The PE exam is already cost prohibited, especially if you purchase a review course. You don't want to buy books and references that aren't going to help you.

To help you decide which books are best for you, here are our top recommended references with more information to help you decide which books to purchase.
 

*Electrical PE Review's Recommended References for the Electrical Power PE Exam - Updated for 2020 and 2021:*


Texas Instruments TI-36X Pro Scientific Calculator

*Our Recommendation:* The TI is the most intuitive calculator and fairly inexpensive. Buy two to take with you in case one breaks. 
*Honorable Mention:* Some engineers prefer the Casio fx-115ES PLUS.  Both calculators are capable of handling complex numbers with ease, however, we find the Casio to be much less intuitive with a greater learning curve if you are already used to the Ti family of calculators. You may prefer this calculator if you are already familiar with it, if not stick to the TI-36X Pro.

 

Electrical Engineering PE Practice Exam and Technical Study Guide by Electrical PE Review and Zach Stone, P.E.  *(NEW! – Updated for 2020 and 2021)*




*Our Recommendation:* This is the best educational content to date for the electrical power PE exam written and illustrated by Zach Stone, PE. It is designed to help you identify the subjects unique to you that are most likely to prevent you from passing the PE exam. The solutions are extremely detailed with graphs and illustrations to help you learn through your more difficult subjects the fastest. Get the hard copy if you want the best practice exam currently on the market.
 

NCEES® Practice Exam

*Our Recommendation:* This is the official practice exam by NCEES®, the organization that oversees the administration of the exam. This should be one of the first books you purchase since it is the closest you can get to the real PE exam.

 

2017 National Electrical Code® Handbook Edition (NFPA70, NEC®) *(2017 NEC® will be tested on until 2021)*

*Our Recommendation:* You're going to have a hard time passing the PE exam without the NEC® handy. The Handbook is much easier to use for answering code questions you're not familiar with. It is expensive, but most employers will pay for code books to keep in the office, so talk with your boss first to see if they will pick up the tab.

 

Electrical PE Review.com Practice Questions and Course Notes

*Our Recommendation:* A online review course is a good investment if you want to ensure that you have the best chance of passing on your first attempt, or, if you've already taken the PE exam before and did not pass. Compared to competitors, our online program is the most thorough and accurate that is updated every semester. Watch out for competitors that offer courses on all PE exam subjects that are either watered down or not as accurate. We ONLY focus on the electrical power PE exam.

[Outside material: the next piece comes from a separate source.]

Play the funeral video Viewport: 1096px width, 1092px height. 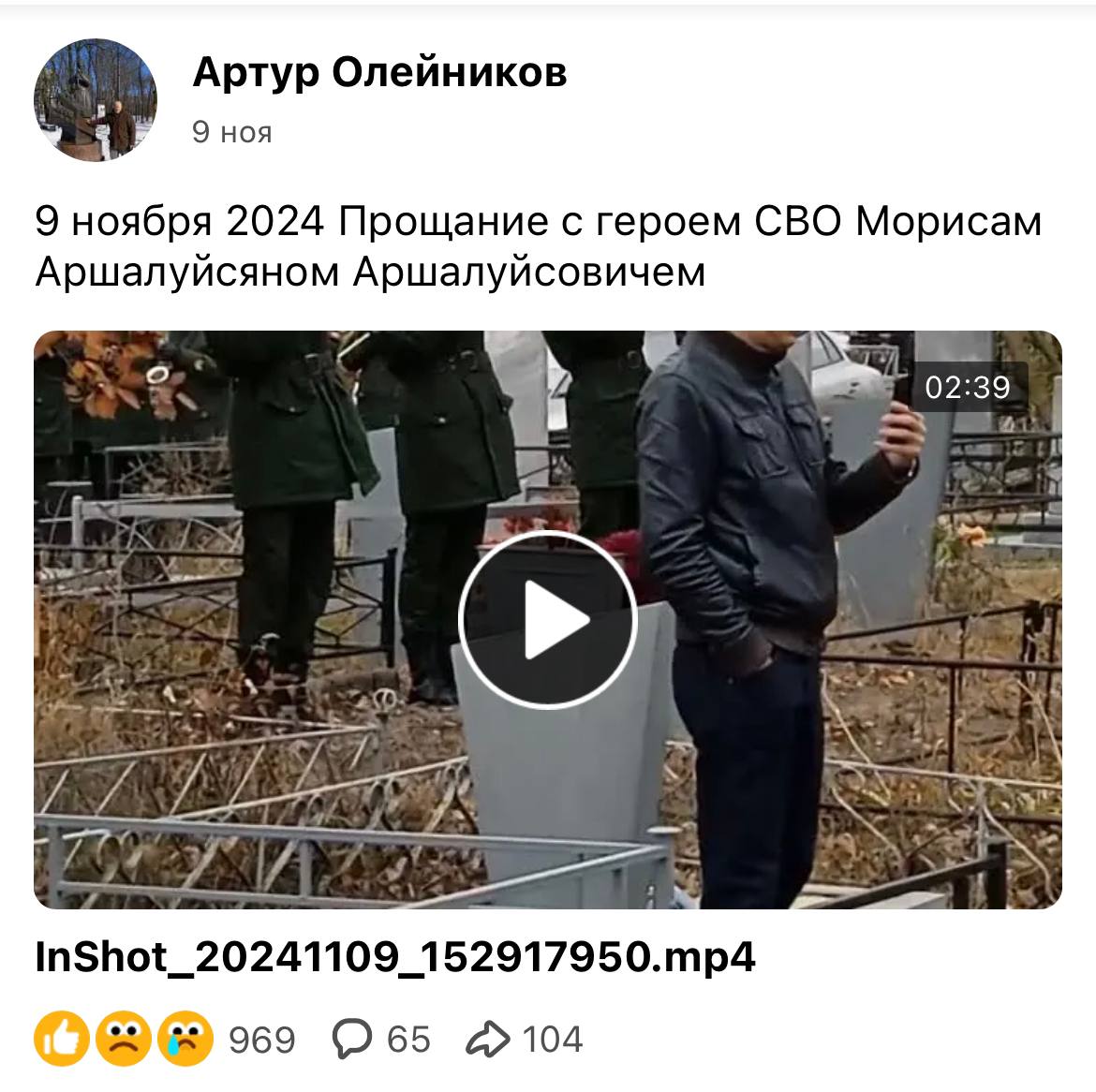tap(547, 620)
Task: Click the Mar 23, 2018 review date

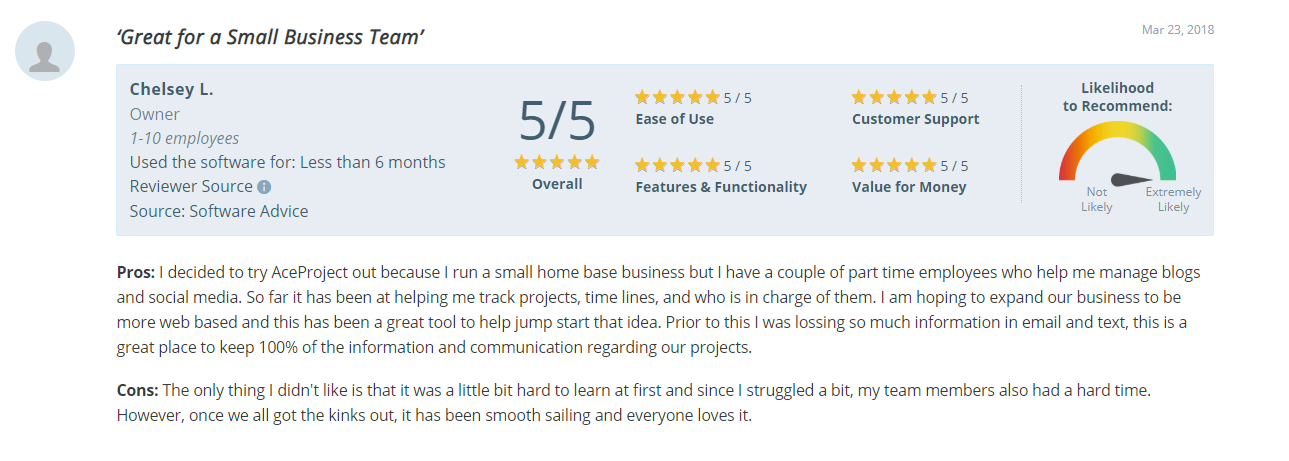Action: (1177, 30)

*Our online program includes:*
- A separate self-paced approx. 800-page online review course

- 46 hours of weekly online live class covering every subject with an accompanying live class workbook approximately 385 pages long

- over 400 videos of worked-out examples in the self-paced online review course 

- over 450 practice problems covering every subject in the self-paced online review course

- 200 page 80 question full-length practice exam to test your knowledge

- Power Fundamentals Bootcamp - video boot camp to improve your power fundamentals (the #1 most common mistakes that result in wrong answers)

- Circuit Analysis Fundamentals Bootcamp - video boot camp to improve your circuit analysis fundamentals (the #2 most common mistakes that result in wrong answers)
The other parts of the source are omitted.